Friday, October 11, 2013

Protein Power - Word.

As an exercise phys major, I've had to take a good look at my highschool fitness routine and I realized pretty quick that there were some important aspects I had been neglecting. The big one for me: eating after every work out. Basically, I wasn't doing it.

Now, I know how it is. You get home from the gym - you're sweaty, sore, and feeling pretty kick-butt (because let's be honest, you are). With all of those endorphins running through your body, you're probably feeling pretty confident and the last thing you want to do is eat back those calories that you just burned.

Truth is, if you're working out every day, it's absolutely essential to concentrate on that post-workout recovery time.

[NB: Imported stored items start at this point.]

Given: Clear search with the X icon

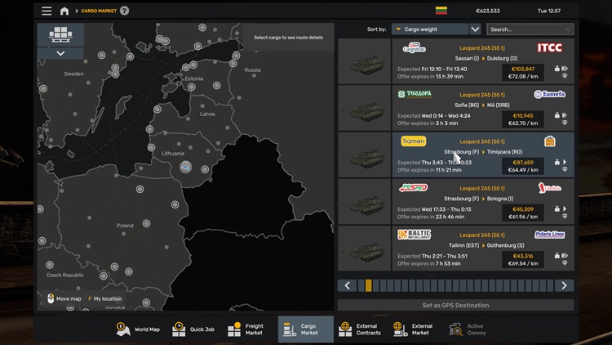Looking at the screenshot, I should [x=568, y=29].
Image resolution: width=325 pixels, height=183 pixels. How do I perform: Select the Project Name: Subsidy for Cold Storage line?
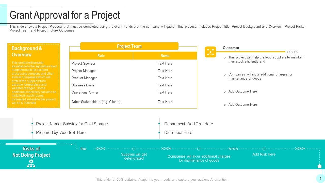click(72, 124)
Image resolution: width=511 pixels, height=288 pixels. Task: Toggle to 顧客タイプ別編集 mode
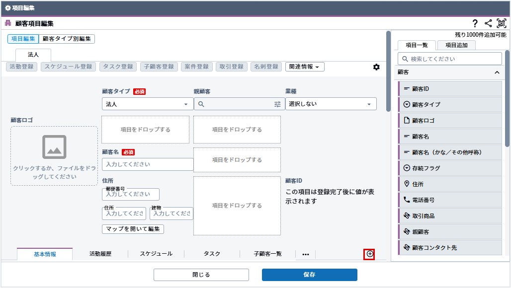coord(67,39)

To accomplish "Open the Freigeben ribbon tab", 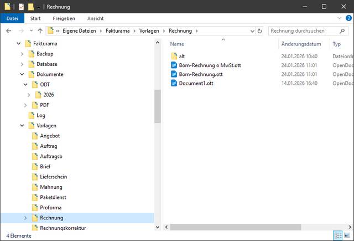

These first 15-30 minutes after a workout are the most crucial, so get something in your stomach. Preferably, something rich in protein.

In lay-man's terms, protein helps provide amino acids which are important for rebuilding muscle tissue. This means if you lift (do you even lift, bro?), then this is exceptionally important. Trust me, you just spent two hours in physical pain in the name of staying healthy, fit, and sexy - you want to get everything out of your workout that you possibly can.

So anyway, enough of that. Basically, you need to eat something pretty much ASAP after stepping off that treadmill. Not a meal, but something small with lotsa protein. Thus, I introduce to you my post-workout savior.


Prep-time: 5-10 minutes (What do ya know, perfect for hitting that 15 minute recovery time.)
The Good Stuff:
- 1/3ish cup Greek yogurt (I use about half a 6oz container of Chobani Greek yogurt. Pineapple's the bomb.com, just saying.)
- 1 serving protein powder (My brand is MLO Super High Protein Powder because it's not flavored and doesn't have any added sweetener. Each brand/type will have a different recommended serving size - I usually aim for around 25grams for this shake.)
- 1/4 cup frozen banana
- 1/4 cup frozen berries (I generally go with raspberries, but blueberries are an awesome source of antioxidants. Feel free to mix it up.)
- 1 tablespoon peanut butter (We're loading up on the protein, remember? Plus, peanut butter makes everything better.)
- 1/2ish cup of milk (I use 2%, in case you were wondering. And the measurement here can vary on how thick or thin you like your shake. Experiment... go for it. YOLO.)
Now What: Throw all that crap in a blender, blend it real good, then down it immediately. If you're looking for an extra health boost, toss in some fresh spinach or kale. Puts hair on your chest.